# REQUIRED ACTION
Begin the copy at the line containing "You are a computer-use" in the data below and end it at the line containing "Go to the Home screen icon", keeping each line exact and leaving out pictures.

# GIVEN ENTRIES
=-=-=

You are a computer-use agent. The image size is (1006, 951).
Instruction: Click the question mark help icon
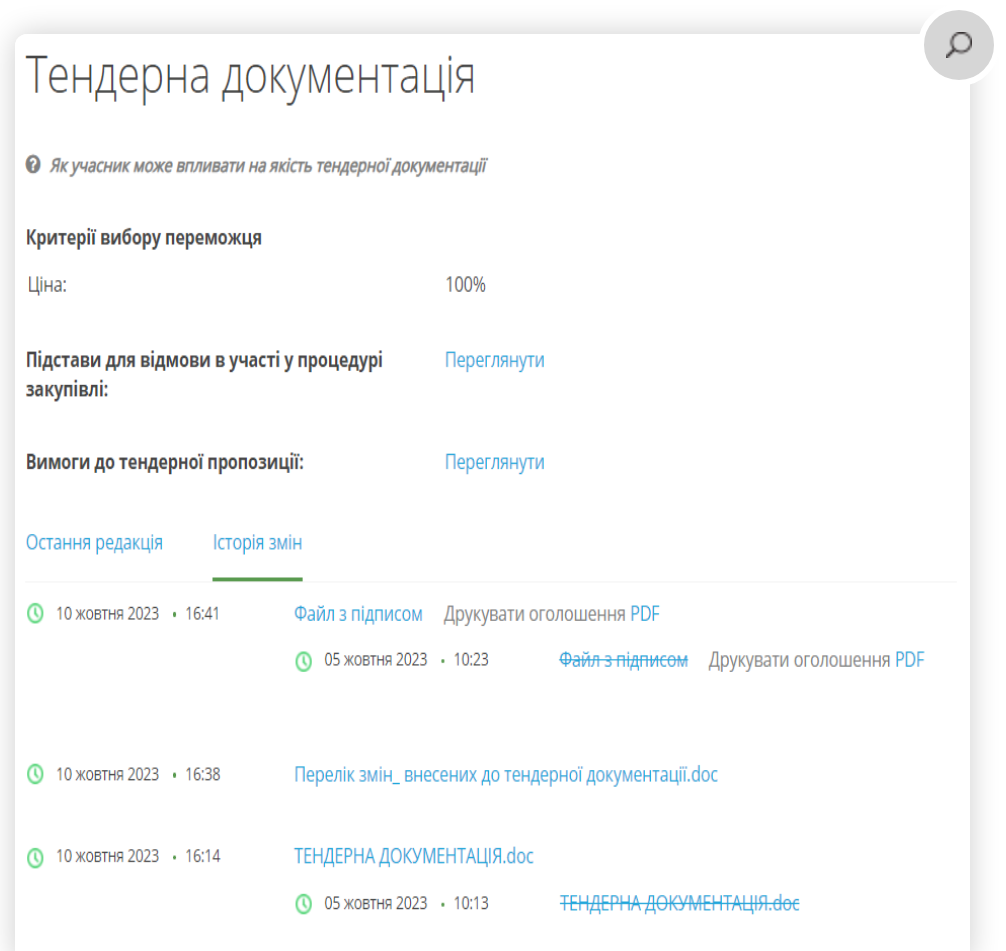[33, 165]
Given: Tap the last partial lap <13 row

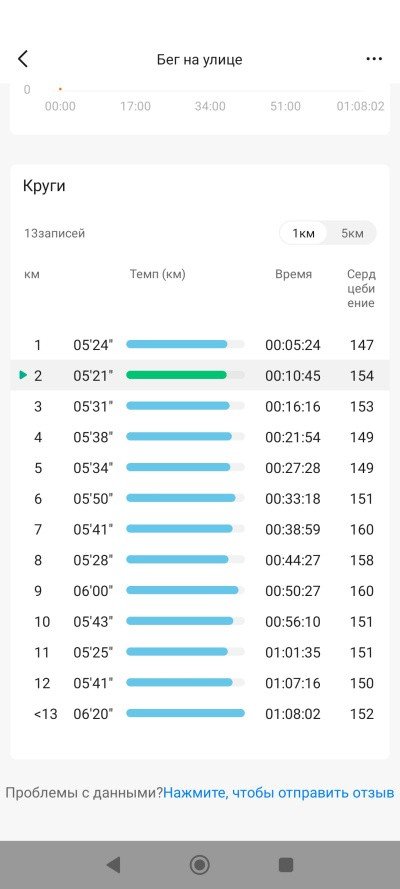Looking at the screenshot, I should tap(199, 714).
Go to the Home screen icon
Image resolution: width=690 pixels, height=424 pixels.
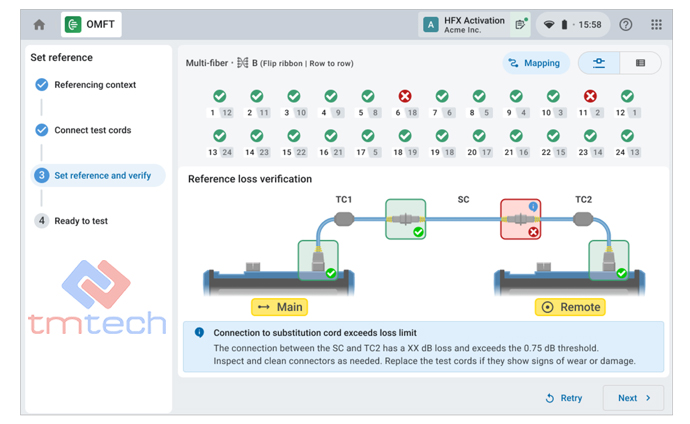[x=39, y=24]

=-=-=

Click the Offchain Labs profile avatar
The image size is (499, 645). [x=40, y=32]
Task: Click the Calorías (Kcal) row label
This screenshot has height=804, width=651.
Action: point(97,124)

=-=-=

# RESPONSE BELOW
You are a computer-use agent. The image size is (1006, 951).
Instruction: Click the question mark help icon
[33, 165]
Given: Tap the last partial lap <13 row

Looking at the screenshot, I should tap(199, 714).
Go to the Home screen icon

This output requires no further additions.